_ABOUT THIS TASK:_ Only the lines from the one containing "Task: Switch to Raw tab in Request panel" to the end of the records belong in the output; print them exactly.

*** INPUT MATERIAL Section Begins ***

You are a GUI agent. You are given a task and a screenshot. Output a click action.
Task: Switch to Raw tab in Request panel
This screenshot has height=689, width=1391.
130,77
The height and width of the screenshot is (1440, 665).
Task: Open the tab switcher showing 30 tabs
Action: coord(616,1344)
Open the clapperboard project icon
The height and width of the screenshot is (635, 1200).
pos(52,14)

*** INPUT MATERIAL Section Ends ***

_WRITTEN RESPONSE:_
Task: Switch to Raw tab in Request panel
This screenshot has height=689, width=1391.
130,77
The height and width of the screenshot is (1440, 665).
Task: Open the tab switcher showing 30 tabs
Action: coord(616,1344)
Open the clapperboard project icon
The height and width of the screenshot is (635, 1200).
pos(52,14)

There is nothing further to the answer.